Information supplied:

****************************************

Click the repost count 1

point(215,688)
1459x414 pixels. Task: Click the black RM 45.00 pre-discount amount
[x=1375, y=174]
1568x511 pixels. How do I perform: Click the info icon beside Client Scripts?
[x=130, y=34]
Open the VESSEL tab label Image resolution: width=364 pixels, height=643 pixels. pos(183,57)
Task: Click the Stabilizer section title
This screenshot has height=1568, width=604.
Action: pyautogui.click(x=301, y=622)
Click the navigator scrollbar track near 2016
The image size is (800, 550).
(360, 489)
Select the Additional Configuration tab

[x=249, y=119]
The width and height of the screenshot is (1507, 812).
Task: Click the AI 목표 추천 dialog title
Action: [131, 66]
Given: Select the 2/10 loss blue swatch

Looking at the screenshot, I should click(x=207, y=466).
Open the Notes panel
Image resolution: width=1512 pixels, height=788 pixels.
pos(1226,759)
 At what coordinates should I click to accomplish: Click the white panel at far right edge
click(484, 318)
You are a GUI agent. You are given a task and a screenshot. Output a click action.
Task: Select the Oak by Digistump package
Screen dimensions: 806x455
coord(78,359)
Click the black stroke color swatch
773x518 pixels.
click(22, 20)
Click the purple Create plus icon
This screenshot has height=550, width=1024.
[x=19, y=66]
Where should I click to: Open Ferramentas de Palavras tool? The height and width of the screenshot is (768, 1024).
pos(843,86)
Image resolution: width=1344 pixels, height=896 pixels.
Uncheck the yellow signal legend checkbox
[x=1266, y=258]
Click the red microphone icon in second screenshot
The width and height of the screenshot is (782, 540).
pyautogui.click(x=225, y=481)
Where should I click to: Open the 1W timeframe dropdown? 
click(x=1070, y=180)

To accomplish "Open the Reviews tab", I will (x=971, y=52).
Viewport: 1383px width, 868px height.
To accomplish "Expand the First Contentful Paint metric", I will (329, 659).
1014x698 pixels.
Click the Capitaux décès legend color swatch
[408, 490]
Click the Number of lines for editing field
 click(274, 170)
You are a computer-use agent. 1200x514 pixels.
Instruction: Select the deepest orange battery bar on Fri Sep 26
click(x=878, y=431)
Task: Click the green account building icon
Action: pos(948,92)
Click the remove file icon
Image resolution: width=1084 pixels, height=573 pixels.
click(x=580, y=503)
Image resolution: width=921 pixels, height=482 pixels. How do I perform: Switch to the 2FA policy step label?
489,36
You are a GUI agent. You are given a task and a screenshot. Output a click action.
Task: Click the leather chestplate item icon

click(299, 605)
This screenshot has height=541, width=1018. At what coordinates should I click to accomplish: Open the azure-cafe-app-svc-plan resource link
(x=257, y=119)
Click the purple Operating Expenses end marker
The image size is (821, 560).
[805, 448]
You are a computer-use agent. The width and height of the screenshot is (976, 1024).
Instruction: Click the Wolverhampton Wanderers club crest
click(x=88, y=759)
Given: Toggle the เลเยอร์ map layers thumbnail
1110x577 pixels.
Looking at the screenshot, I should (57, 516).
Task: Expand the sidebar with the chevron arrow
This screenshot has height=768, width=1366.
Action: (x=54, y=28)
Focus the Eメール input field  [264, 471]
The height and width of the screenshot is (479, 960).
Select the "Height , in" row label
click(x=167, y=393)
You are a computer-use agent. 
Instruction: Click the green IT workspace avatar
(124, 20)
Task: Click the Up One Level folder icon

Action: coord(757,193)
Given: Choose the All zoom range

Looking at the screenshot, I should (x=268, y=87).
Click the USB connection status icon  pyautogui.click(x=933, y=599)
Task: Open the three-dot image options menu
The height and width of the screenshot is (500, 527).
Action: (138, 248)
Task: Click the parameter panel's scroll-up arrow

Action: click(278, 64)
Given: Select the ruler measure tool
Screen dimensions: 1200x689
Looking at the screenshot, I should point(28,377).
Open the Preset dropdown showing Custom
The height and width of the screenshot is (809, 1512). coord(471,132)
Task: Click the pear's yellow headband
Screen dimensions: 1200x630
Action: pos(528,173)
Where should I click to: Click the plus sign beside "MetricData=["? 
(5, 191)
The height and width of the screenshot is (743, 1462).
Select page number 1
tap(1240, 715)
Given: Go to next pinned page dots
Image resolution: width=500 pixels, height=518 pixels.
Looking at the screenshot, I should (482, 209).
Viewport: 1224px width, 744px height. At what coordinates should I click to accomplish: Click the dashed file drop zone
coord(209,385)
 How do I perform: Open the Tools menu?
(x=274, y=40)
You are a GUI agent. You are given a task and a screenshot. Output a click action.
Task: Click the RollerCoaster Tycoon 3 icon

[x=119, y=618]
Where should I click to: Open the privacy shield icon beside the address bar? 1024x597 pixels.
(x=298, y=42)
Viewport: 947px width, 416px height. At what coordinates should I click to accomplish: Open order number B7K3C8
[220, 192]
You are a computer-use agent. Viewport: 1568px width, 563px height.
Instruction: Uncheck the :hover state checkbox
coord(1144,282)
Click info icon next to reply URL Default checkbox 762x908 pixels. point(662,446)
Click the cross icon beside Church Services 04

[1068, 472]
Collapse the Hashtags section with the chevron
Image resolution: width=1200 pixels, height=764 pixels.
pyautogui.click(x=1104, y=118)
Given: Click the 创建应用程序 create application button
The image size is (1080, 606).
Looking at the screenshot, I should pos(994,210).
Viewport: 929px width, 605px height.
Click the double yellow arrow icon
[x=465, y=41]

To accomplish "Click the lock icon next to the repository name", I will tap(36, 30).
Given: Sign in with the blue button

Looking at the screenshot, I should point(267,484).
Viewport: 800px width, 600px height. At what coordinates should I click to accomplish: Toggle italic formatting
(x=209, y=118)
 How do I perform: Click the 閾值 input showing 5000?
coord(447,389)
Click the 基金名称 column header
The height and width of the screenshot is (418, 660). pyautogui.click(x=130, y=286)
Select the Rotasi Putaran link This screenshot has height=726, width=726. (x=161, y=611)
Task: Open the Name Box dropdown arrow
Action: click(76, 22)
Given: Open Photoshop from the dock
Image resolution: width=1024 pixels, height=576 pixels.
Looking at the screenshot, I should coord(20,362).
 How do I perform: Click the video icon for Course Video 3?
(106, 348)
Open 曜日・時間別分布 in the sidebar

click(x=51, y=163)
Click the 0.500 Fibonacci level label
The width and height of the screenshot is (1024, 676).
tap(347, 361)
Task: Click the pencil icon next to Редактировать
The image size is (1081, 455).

****************************************

Where a line of the data above includes the string "section", pull it out.

Written response:
Task: Click the Stabilizer section title
Collapse the Hashtags section with the chevron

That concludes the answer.